## [Exercise description]
With the line containing "Task: Change the" as the start and the line containing "Given: Open the Codice" as the end, transcribe that span of the entries below exactly, including both.

Material for the task below:

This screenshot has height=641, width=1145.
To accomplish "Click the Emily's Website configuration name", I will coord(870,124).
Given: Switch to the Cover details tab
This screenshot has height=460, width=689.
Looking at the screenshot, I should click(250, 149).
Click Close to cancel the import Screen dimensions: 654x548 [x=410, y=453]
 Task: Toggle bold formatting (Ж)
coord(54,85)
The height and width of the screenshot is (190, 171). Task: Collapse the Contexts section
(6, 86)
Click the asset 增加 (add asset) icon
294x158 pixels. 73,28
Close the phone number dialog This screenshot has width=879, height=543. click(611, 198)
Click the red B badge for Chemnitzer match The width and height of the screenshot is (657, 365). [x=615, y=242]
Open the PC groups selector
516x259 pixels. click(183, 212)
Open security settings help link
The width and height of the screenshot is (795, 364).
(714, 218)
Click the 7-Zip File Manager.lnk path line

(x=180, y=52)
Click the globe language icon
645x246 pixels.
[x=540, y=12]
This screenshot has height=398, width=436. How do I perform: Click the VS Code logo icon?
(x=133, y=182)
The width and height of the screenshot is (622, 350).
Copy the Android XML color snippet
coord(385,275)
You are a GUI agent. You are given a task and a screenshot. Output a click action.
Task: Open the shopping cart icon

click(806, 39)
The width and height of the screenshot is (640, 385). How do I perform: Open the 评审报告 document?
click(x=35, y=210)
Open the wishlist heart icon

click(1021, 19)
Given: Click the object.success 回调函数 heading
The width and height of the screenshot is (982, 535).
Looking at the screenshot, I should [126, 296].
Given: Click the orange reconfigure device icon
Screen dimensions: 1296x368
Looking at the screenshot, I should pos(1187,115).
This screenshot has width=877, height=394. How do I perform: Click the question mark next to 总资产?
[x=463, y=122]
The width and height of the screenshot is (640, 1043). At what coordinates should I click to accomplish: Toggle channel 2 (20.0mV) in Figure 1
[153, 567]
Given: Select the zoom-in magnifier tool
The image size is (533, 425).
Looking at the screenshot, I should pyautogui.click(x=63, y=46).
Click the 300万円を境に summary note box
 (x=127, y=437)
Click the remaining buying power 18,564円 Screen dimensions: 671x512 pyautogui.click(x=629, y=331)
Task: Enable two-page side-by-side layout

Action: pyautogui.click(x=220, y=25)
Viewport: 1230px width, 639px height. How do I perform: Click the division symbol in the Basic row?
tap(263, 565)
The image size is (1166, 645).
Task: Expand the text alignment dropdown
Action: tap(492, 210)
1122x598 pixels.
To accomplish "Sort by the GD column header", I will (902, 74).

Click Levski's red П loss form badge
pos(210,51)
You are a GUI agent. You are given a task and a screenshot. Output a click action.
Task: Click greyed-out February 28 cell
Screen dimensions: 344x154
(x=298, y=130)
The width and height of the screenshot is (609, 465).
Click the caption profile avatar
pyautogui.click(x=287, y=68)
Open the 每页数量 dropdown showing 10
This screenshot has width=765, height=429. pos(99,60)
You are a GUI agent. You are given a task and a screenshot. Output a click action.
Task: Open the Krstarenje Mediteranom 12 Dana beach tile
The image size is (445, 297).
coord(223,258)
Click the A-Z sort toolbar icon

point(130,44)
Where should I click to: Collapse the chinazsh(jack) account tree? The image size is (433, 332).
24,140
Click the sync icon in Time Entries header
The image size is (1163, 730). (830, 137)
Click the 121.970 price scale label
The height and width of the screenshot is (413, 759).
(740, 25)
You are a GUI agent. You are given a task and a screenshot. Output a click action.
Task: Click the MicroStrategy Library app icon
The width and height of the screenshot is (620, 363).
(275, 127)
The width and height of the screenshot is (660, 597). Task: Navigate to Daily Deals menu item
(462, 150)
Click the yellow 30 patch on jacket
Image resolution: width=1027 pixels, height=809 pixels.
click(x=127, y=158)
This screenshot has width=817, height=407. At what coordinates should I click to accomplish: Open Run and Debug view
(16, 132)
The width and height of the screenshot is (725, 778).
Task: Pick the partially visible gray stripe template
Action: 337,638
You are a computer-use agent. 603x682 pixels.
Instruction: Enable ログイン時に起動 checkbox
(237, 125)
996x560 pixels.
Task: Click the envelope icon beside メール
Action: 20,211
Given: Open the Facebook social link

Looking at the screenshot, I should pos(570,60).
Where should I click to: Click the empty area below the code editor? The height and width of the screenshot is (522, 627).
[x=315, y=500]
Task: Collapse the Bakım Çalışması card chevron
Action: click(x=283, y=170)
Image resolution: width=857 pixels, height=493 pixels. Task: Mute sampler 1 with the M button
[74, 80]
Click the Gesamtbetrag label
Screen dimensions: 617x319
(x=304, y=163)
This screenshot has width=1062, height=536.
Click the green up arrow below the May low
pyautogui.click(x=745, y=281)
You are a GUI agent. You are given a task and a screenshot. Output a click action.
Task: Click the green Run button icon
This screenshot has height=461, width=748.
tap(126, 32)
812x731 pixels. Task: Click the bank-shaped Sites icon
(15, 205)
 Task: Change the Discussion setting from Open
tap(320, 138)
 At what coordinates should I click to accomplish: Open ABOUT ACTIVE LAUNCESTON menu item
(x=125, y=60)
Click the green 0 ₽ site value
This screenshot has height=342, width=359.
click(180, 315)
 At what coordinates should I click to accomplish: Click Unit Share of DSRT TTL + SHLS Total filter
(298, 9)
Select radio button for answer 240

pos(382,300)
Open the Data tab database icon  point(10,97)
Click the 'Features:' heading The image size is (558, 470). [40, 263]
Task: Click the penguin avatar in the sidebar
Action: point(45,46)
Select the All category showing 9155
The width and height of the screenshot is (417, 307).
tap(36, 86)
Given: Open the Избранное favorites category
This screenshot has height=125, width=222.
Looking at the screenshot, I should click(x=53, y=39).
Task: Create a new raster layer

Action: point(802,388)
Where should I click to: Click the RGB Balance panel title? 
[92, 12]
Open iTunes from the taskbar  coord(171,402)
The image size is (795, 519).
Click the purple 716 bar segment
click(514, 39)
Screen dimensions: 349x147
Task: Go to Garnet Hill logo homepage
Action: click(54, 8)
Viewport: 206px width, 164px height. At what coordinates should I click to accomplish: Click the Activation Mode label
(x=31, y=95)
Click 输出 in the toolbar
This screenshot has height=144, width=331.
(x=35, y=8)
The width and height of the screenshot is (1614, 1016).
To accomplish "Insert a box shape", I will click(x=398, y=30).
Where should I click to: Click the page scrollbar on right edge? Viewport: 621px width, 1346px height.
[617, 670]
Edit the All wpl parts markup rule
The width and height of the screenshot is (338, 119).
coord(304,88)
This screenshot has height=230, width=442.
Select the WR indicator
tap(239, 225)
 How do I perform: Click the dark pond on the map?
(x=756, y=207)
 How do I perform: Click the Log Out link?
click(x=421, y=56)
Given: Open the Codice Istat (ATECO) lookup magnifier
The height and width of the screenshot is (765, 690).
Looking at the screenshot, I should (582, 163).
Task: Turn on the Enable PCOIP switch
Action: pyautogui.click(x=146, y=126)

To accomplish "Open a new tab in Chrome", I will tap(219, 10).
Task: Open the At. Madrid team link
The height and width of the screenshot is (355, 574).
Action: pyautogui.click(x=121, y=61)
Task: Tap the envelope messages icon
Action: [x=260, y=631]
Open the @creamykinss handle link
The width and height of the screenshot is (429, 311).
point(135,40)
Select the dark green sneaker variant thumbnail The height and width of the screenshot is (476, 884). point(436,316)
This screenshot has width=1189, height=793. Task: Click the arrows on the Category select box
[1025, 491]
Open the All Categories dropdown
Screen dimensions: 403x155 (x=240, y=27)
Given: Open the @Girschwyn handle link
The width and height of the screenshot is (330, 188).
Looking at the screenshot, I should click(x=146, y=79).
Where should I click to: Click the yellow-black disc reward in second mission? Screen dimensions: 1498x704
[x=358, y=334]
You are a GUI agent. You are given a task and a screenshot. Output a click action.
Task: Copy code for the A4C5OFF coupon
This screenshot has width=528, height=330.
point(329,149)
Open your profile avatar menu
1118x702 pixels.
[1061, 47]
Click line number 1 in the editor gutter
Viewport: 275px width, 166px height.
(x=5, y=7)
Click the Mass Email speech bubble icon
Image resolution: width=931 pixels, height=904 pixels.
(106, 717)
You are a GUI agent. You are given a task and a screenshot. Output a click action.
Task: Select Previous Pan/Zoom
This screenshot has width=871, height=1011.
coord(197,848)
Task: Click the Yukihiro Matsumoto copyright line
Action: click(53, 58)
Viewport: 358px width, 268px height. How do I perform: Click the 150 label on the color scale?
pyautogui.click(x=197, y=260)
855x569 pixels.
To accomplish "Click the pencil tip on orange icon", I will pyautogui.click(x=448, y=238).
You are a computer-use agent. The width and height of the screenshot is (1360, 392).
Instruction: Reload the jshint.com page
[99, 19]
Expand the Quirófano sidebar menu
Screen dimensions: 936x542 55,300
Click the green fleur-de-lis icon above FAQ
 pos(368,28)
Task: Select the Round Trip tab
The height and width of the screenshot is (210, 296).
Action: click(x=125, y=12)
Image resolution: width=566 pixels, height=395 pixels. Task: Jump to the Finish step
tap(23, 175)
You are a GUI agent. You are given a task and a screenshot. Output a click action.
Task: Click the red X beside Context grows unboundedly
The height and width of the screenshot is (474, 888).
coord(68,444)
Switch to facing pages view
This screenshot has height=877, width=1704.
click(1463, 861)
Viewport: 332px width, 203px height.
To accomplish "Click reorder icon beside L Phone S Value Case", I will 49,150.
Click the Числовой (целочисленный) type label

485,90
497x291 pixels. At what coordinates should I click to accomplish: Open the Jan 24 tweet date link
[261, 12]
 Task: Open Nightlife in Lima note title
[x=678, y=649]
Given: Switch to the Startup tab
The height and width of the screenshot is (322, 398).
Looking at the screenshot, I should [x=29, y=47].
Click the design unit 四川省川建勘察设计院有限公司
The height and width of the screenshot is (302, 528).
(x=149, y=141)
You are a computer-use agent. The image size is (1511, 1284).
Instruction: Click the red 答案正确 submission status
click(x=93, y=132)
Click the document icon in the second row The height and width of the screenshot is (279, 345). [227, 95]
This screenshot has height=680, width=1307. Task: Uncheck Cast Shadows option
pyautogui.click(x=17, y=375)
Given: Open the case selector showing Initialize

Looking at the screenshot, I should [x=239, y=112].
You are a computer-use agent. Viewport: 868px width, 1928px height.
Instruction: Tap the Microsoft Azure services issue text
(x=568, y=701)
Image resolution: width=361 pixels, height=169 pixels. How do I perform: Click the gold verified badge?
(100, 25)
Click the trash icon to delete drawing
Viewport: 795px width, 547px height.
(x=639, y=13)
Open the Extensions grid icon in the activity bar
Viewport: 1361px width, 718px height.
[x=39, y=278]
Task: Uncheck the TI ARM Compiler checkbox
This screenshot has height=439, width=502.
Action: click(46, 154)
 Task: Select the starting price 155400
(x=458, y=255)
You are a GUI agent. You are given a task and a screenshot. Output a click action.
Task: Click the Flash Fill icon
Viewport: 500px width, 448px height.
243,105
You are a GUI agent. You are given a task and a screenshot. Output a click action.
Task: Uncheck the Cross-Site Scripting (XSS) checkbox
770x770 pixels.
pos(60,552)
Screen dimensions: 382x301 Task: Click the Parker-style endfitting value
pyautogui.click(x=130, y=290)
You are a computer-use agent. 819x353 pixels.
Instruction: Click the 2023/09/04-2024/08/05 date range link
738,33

End of Material for the task.

## [Answer]
 Task: Change the Discussion setting from Open
tap(320, 138)
 At what coordinates should I click to accomplish: Open ABOUT ACTIVE LAUNCESTON menu item
(x=125, y=60)
Click the green 0 ₽ site value
This screenshot has height=342, width=359.
click(180, 315)
 At what coordinates should I click to accomplish: Click Unit Share of DSRT TTL + SHLS Total filter
(298, 9)
Select radio button for answer 240

pos(382,300)
Open the Data tab database icon  point(10,97)
Click the 'Features:' heading The image size is (558, 470). [40, 263]
Task: Click the penguin avatar in the sidebar
Action: point(45,46)
Select the All category showing 9155
The width and height of the screenshot is (417, 307).
tap(36, 86)
Given: Open the Избранное favorites category
This screenshot has height=125, width=222.
Looking at the screenshot, I should click(x=53, y=39).
Task: Create a new raster layer

Action: point(802,388)
Where should I click to: Click the RGB Balance panel title? 
[92, 12]
Open iTunes from the taskbar  coord(171,402)
The image size is (795, 519).
Click the purple 716 bar segment
click(514, 39)
Screen dimensions: 349x147
Task: Go to Garnet Hill logo homepage
Action: click(54, 8)
Viewport: 206px width, 164px height. At what coordinates should I click to accomplish: Click the Activation Mode label
(x=31, y=95)
Click 输出 in the toolbar
This screenshot has height=144, width=331.
(x=35, y=8)
The width and height of the screenshot is (1614, 1016).
To accomplish "Insert a box shape", I will click(x=398, y=30).
Where should I click to: Click the page scrollbar on right edge? Viewport: 621px width, 1346px height.
[617, 670]
Edit the All wpl parts markup rule
The width and height of the screenshot is (338, 119).
coord(304,88)
This screenshot has height=230, width=442.
Select the WR indicator
tap(239, 225)
 How do I perform: Click the dark pond on the map?
(x=756, y=207)
 How do I perform: Click the Log Out link?
click(x=421, y=56)
Given: Open the Codice Istat (ATECO) lookup magnifier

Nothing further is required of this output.